According to its eight-page explanation issued yesterday, the Fed is standing by its math.
At the heart of the controversy is the Durbin Amendment's cost-recovery approach to setting the debit interchange cap. It allows the Fed to set interchange fees that are "reasonable and proportional to the cost incurred by the issuer with respect to the transaction." Financial institutions with less than $10 billion in assets are exempt.
Former Fed Chairman Ben Bernanke originally proposed a $0.12 cap in 2010. Today, the fee structure has two components: The standard interchange fee of $0.21 plus $0.05%, and a fraud-prevention adjustment of $0.01 that issuers may receive if they adopt certain activities such as research and development of new fraud-deterrence technologies, card reissuance due to fraudulent activity, data security and card activation.
That two-part structure created a big issue in the NACS case regarding how to classify transaction-monitoring fees. The NACS argued those costs, which issuers incur during authorization to detect fraud or other irregularities, shouldn't be part of the math used to determine the standard interchange fee, because they're actually fraud-prevention tools and aren't specific to particular debit transactions. Though the NACS ultimately lost the case, the court asked the Federal Reserve Board to explain its thought process.
On Monday, the Secretary of the Board Robert DeV. Frierson defended the Fed's position.
"Transactions-monitoring systems, such as neural networks and fraud-risk scoring systems, assist in the authorization process by providing information needed by the issuer in deciding whether the issuer should authorize the transaction before the issuer decides to approve or decline the transaction," Frierson wrote. "In fact, most costs of the authorization process (which are costs Congress required to be considered in determining the interchange fee) assist in preventing some type of fraud."

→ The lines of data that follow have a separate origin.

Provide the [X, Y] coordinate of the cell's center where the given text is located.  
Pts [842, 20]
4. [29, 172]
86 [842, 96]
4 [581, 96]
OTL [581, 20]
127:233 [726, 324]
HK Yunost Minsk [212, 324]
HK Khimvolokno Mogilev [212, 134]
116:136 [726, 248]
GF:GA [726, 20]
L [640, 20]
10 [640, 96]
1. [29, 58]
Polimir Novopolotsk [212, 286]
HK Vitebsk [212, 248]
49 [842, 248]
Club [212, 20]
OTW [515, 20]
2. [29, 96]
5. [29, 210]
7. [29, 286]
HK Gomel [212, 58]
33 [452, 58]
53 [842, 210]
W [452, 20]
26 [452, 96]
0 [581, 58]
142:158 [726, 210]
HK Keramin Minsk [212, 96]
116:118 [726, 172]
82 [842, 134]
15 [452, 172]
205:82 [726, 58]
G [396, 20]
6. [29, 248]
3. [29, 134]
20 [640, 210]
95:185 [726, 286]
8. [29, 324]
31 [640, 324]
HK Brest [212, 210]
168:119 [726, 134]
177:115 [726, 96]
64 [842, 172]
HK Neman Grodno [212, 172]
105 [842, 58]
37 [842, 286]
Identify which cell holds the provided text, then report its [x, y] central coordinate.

"Because the statute requires the board to consider incremental authorization costs in setting the interchange fee standard," Frierson added, "the board concluded that that it should consider the costs of all activities that are integral to authorization, even if those costs are also incurred for the dual purpose of helping to prevent fraud."
"The Fed likens the treatment of transaction-monitoring costs to its treatment of costs of equipment, software or labor when calculating the interchange fee standard: the board argues that, because costs of equipment, etc., are necessary to every transaction, they should be included in calculating the interchange fee standard," NAFCU said in a statement.
Ultimately, the Fed's explanation "alters nothing in the way the Fed calculates interchange costs," it added.